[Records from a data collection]
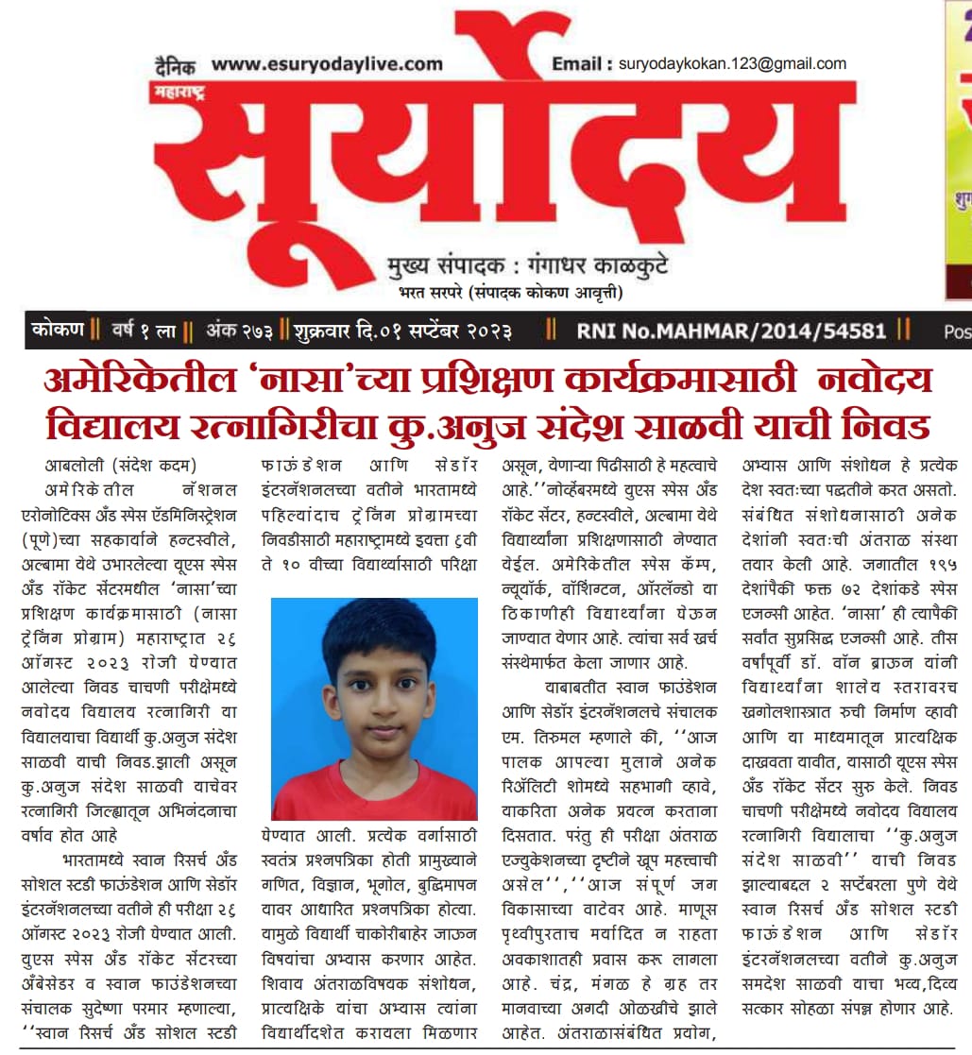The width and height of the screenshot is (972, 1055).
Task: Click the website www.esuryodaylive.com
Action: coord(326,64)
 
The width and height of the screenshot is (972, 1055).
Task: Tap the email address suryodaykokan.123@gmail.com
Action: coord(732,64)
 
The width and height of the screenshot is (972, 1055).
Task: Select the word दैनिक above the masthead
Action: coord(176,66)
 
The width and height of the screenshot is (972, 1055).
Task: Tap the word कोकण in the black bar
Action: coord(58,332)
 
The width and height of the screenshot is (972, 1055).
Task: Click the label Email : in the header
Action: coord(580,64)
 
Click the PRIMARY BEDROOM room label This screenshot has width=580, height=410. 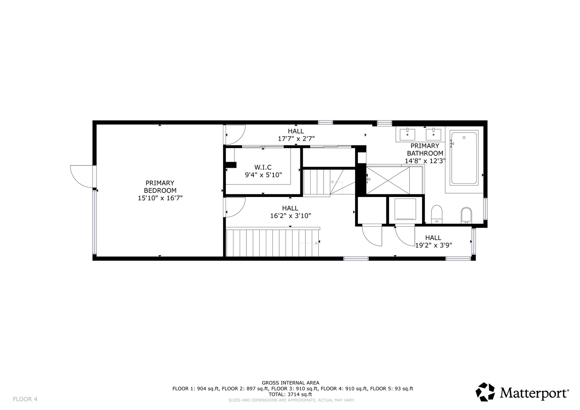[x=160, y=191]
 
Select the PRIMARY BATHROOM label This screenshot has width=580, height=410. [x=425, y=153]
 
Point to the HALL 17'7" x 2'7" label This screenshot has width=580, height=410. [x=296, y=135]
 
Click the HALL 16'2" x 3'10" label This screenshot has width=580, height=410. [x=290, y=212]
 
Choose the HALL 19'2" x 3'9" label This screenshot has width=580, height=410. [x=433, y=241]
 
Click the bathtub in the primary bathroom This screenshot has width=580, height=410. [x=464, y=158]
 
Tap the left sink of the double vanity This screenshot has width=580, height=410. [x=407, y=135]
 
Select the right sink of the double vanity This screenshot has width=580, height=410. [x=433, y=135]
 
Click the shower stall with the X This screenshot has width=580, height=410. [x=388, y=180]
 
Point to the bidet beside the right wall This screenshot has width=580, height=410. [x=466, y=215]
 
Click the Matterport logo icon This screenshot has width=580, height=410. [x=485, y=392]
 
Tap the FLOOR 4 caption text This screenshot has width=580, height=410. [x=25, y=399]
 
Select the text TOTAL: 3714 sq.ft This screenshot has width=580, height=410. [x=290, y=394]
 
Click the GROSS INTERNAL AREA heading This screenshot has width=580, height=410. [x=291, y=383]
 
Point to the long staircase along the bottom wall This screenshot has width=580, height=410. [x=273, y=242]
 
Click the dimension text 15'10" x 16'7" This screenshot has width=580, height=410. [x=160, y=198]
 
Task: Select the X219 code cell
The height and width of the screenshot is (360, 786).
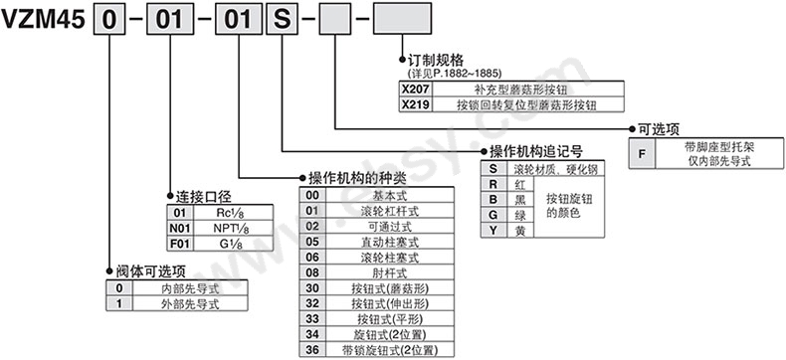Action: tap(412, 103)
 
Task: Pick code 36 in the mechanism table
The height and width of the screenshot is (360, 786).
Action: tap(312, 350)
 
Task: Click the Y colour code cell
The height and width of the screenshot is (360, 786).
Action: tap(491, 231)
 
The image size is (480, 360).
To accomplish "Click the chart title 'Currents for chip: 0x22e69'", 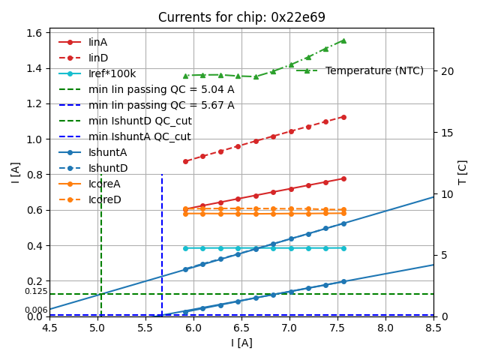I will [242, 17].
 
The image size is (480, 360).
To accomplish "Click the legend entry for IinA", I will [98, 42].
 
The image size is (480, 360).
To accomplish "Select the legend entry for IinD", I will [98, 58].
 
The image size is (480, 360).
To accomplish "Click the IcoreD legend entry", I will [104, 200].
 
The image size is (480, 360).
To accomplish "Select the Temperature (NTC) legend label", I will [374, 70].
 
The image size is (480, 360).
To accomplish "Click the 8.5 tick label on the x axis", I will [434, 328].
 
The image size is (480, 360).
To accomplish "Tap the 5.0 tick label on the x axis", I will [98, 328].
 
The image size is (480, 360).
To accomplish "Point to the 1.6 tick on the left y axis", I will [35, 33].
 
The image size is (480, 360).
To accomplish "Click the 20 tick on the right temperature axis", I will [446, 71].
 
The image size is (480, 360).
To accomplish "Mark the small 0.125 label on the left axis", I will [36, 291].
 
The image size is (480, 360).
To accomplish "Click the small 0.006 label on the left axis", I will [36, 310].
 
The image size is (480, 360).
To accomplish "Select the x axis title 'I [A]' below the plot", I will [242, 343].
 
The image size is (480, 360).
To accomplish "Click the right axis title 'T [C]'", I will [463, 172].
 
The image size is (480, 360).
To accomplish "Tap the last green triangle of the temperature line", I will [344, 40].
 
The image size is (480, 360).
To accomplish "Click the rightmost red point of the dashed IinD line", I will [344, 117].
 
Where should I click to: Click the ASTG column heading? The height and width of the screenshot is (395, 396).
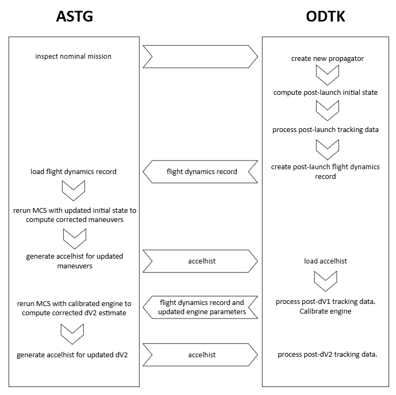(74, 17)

- **SET TASK**
In the records, take the lines from the one with "Task: Pick code 36 in the mechanism table" to the one with "Action: tap(491, 231)" and swap "screenshot" for "image". Give back only those lines, with nothing else changed.

- **FINAL ANSWER**
Task: Pick code 36 in the mechanism table
The height and width of the image is (360, 786).
Action: tap(312, 350)
 
Task: Click the Y colour code cell
The height and width of the image is (360, 786).
Action: tap(491, 231)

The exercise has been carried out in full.